§ Data records
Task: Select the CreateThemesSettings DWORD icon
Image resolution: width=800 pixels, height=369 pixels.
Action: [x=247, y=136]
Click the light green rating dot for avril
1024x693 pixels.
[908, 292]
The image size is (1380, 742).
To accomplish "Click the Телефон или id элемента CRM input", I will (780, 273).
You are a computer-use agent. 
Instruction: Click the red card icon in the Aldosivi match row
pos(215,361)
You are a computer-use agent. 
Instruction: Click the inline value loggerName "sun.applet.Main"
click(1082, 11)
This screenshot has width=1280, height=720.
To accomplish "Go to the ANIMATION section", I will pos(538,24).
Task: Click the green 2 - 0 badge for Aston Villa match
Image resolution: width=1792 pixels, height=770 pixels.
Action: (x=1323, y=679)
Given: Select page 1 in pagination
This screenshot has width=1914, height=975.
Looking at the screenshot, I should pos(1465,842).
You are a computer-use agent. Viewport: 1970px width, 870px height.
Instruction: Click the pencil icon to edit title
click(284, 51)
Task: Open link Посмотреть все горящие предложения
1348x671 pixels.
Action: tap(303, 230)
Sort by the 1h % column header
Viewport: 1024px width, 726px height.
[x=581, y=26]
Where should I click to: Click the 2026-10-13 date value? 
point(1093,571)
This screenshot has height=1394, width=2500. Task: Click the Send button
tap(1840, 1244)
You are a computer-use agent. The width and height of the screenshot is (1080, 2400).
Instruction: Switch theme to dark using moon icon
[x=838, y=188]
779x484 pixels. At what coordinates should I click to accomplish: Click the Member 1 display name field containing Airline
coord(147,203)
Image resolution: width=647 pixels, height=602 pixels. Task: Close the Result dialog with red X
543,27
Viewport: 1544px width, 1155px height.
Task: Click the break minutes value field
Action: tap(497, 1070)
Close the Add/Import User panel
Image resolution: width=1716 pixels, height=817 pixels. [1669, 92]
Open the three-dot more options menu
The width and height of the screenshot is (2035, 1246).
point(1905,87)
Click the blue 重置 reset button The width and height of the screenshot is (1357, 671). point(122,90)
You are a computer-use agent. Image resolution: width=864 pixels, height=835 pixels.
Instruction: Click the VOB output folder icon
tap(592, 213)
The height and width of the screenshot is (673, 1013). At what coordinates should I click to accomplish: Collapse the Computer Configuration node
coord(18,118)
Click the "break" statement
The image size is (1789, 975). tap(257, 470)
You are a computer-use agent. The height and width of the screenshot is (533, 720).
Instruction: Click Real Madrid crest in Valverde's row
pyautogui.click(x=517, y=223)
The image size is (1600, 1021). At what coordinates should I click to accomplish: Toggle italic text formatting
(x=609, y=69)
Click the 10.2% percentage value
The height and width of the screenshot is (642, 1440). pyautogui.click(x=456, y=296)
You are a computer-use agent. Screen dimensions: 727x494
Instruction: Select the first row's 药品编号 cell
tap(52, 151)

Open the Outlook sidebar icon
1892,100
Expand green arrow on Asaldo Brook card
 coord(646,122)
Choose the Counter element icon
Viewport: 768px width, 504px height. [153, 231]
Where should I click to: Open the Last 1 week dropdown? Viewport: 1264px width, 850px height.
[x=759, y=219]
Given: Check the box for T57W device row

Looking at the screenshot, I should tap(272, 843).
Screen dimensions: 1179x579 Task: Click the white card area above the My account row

§ Task details
All lines from the line containing "Expand green arrow on Asaldo Brook card" through the end of the listing above are to be duplicated exactly; include both ends and nothing further.

§ Answer to the exercise
Expand green arrow on Asaldo Brook card
 coord(646,122)
Choose the Counter element icon
Viewport: 768px width, 504px height. [153, 231]
Where should I click to: Open the Last 1 week dropdown? Viewport: 1264px width, 850px height.
[x=759, y=219]
Given: Check the box for T57W device row

Looking at the screenshot, I should tap(272, 843).
Screen dimensions: 1179x579 Task: Click the white card area above the My account row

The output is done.